** BEGIN DATASET CONTENT **
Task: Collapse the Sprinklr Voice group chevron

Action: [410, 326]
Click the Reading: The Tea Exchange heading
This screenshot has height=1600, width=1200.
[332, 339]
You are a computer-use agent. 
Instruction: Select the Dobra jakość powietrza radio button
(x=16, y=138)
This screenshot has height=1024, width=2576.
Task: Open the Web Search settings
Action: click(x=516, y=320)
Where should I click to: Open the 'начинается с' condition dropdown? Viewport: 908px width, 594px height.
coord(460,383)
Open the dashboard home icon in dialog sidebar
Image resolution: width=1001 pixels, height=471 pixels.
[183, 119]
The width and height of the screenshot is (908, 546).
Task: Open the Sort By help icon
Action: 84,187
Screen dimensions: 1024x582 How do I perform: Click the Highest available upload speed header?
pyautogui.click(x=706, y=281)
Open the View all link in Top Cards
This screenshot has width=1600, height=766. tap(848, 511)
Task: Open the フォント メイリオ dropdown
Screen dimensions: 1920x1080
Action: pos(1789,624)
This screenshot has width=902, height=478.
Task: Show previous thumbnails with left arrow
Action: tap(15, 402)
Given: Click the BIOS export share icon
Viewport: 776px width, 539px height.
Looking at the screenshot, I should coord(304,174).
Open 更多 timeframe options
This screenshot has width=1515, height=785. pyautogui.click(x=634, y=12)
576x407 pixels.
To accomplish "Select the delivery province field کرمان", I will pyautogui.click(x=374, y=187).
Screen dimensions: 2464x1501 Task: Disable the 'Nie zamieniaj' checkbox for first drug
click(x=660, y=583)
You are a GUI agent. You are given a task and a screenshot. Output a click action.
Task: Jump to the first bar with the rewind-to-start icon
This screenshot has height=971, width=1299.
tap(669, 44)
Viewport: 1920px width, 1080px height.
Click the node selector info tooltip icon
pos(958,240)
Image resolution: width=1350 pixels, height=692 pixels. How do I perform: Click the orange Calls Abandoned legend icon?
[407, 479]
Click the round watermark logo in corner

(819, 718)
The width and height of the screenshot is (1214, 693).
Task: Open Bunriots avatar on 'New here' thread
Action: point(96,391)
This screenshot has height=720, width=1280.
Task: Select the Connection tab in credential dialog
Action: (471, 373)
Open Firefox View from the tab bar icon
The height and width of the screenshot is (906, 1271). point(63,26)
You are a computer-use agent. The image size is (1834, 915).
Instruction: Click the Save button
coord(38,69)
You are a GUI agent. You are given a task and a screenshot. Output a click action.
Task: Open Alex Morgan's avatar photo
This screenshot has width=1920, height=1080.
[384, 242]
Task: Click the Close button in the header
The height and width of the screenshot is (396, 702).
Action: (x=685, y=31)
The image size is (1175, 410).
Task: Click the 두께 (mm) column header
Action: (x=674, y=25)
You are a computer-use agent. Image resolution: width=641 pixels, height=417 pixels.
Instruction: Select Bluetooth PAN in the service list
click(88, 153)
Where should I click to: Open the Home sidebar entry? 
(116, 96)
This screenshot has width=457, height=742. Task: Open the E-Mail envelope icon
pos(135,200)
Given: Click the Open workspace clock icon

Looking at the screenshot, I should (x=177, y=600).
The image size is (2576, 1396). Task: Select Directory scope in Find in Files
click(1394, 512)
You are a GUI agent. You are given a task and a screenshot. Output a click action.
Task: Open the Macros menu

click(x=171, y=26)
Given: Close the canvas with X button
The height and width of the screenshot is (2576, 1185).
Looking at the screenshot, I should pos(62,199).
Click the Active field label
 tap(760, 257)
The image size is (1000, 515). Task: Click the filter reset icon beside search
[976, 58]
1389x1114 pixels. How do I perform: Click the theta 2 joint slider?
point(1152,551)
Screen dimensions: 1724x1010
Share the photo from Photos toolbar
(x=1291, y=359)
** END DATASET CONTENT **
__EXERCISE__
Update the entries above by changing every "Screen dimensions" to "Screen size" and leaving everything else as it is.

__ANSWER BELOW__
Task: Collapse the Sprinklr Voice group chevron

Action: [410, 326]
Click the Reading: The Tea Exchange heading
This screenshot has height=1600, width=1200.
[332, 339]
You are a computer-use agent. 
Instruction: Select the Dobra jakość powietrza radio button
(x=16, y=138)
This screenshot has height=1024, width=2576.
Task: Open the Web Search settings
Action: click(x=516, y=320)
Where should I click to: Open the 'начинается с' condition dropdown? Viewport: 908px width, 594px height.
coord(460,383)
Open the dashboard home icon in dialog sidebar
Image resolution: width=1001 pixels, height=471 pixels.
[183, 119]
The width and height of the screenshot is (908, 546).
Task: Open the Sort By help icon
Action: 84,187
Screen size: 1024x582 How do I perform: Click the Highest available upload speed header?
pyautogui.click(x=706, y=281)
Open the View all link in Top Cards
This screenshot has width=1600, height=766. tap(848, 511)
Task: Open the フォント メイリオ dropdown
Screen size: 1920x1080
Action: pos(1789,624)
This screenshot has width=902, height=478.
Task: Show previous thumbnails with left arrow
Action: tap(15, 402)
Given: Click the BIOS export share icon
Viewport: 776px width, 539px height.
Looking at the screenshot, I should coord(304,174).
Open 更多 timeframe options
This screenshot has width=1515, height=785. pyautogui.click(x=634, y=12)
576x407 pixels.
To accomplish "Select the delivery province field کرمان", I will pyautogui.click(x=374, y=187).
Screen size: 2464x1501 Task: Disable the 'Nie zamieniaj' checkbox for first drug
click(x=660, y=583)
You are a GUI agent. You are given a task and a screenshot. Output a click action.
Task: Jump to the first bar with the rewind-to-start icon
This screenshot has height=971, width=1299.
tap(669, 44)
Viewport: 1920px width, 1080px height.
Click the node selector info tooltip icon
pos(958,240)
Image resolution: width=1350 pixels, height=692 pixels. How do I perform: Click the orange Calls Abandoned legend icon?
[407, 479]
Click the round watermark logo in corner

(819, 718)
The width and height of the screenshot is (1214, 693).
Task: Open Bunriots avatar on 'New here' thread
Action: point(96,391)
This screenshot has height=720, width=1280.
Task: Select the Connection tab in credential dialog
Action: (471, 373)
Open Firefox View from the tab bar icon
The height and width of the screenshot is (906, 1271). point(63,26)
You are a computer-use agent. The image size is (1834, 915).
Instruction: Click the Save button
coord(38,69)
You are a GUI agent. You are given a task and a screenshot. Output a click action.
Task: Open Alex Morgan's avatar photo
This screenshot has width=1920, height=1080.
[384, 242]
Task: Click the Close button in the header
The height and width of the screenshot is (396, 702).
Action: (x=685, y=31)
The image size is (1175, 410).
Task: Click the 두께 (mm) column header
Action: (x=674, y=25)
You are a computer-use agent. Image resolution: width=641 pixels, height=417 pixels.
Instruction: Select Bluetooth PAN in the service list
click(88, 153)
Where should I click to: Open the Home sidebar entry? 
(116, 96)
This screenshot has width=457, height=742. Task: Open the E-Mail envelope icon
pos(135,200)
Given: Click the Open workspace clock icon

Looking at the screenshot, I should (x=177, y=600).
The image size is (2576, 1396). Task: Select Directory scope in Find in Files
click(1394, 512)
You are a GUI agent. You are given a task and a screenshot. Output a click action.
Task: Open the Macros menu

click(x=171, y=26)
Given: Close the canvas with X button
The height and width of the screenshot is (2576, 1185).
Looking at the screenshot, I should pos(62,199).
Click the Active field label
 tap(760, 257)
The image size is (1000, 515). Task: Click the filter reset icon beside search
[976, 58]
1389x1114 pixels. How do I perform: Click the theta 2 joint slider?
point(1152,551)
Screen size: 1724x1010
Share the photo from Photos toolbar
(x=1291, y=359)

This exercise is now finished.